— PROBLEM REQUIREMENTS —
Please give back the listing below word for word and drop any images.

— STORED DATA —
★ ★ ★ ★ ★
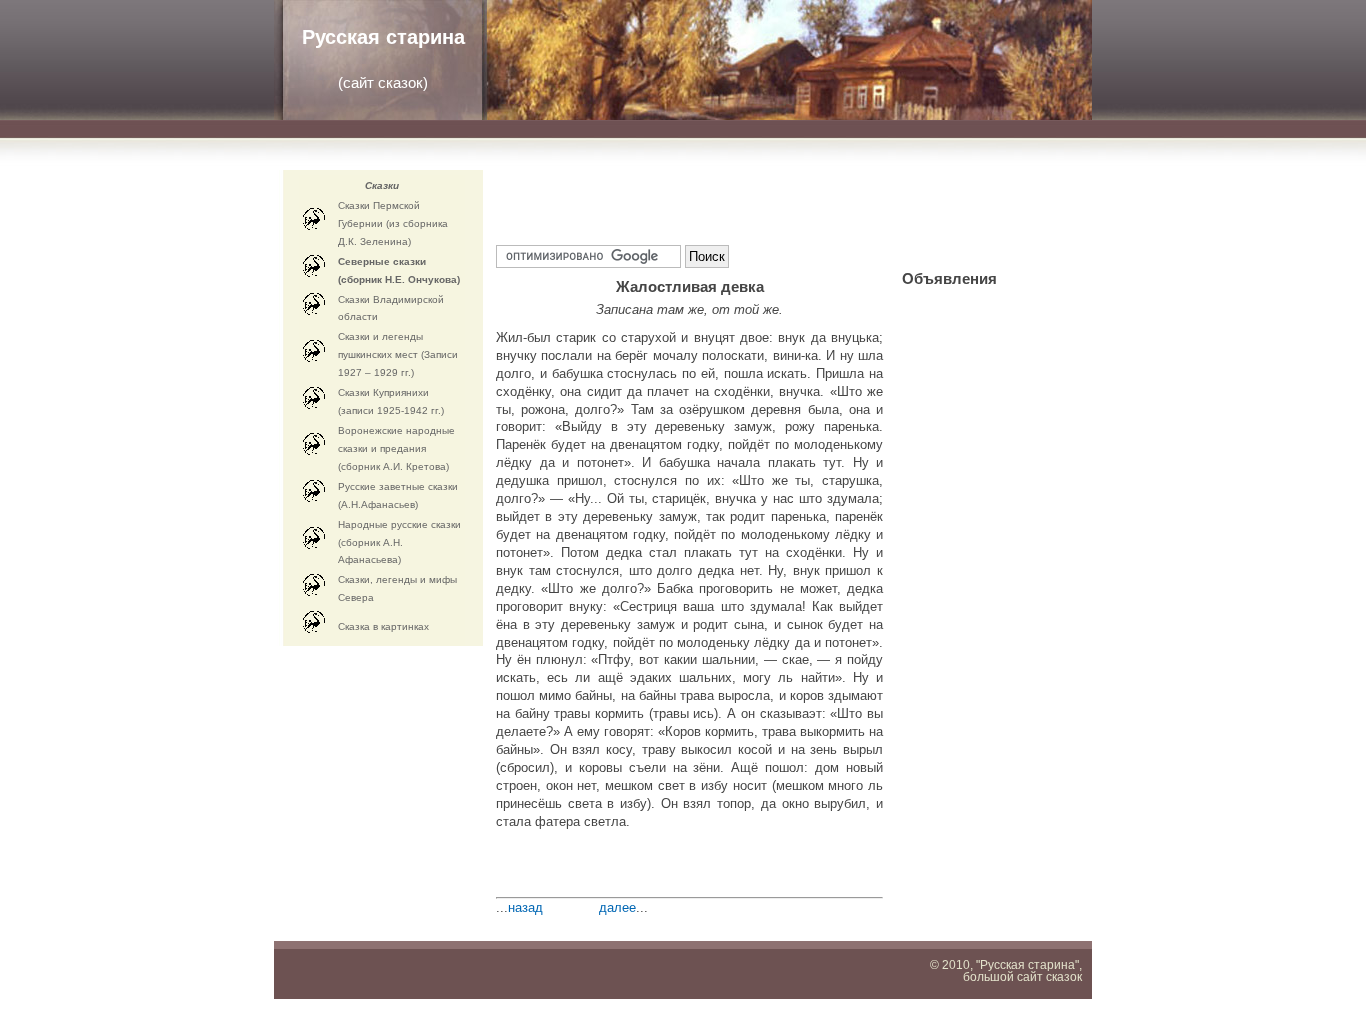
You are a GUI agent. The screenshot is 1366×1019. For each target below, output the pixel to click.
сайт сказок (383, 82)
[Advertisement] (730, 200)
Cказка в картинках (383, 626)
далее (617, 907)
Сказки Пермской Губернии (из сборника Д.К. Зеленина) (393, 223)
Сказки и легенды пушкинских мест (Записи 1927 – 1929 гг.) (398, 354)
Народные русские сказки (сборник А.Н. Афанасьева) (399, 542)
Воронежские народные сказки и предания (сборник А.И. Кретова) (396, 448)
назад (525, 907)
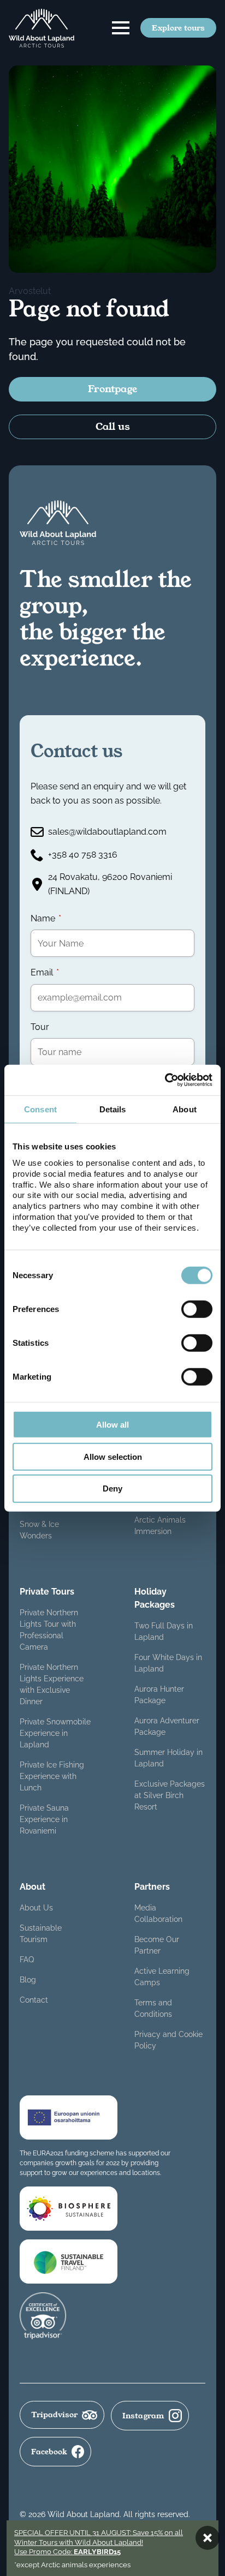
★ ★ ★ ★ ★
— TASK OUTPUT —
You are a GUI agent. The screenshot is 1366×1019. For each target below, output the pixel to click.
сайт сказок (383, 82)
[Advertisement] (730, 200)
Cказка в картинках (383, 626)
далее (617, 907)
Сказки Пермской Губернии (из сборника Д.К. Зеленина) (393, 223)
Сказки и легенды пушкинских мест (Записи 1927 – 1929 гг.) (398, 354)
Народные русские сказки (сборник А.Н. Афанасьева) (399, 542)
Воронежские народные сказки и предания (сборник А.И. Кретова) (396, 448)
назад (525, 907)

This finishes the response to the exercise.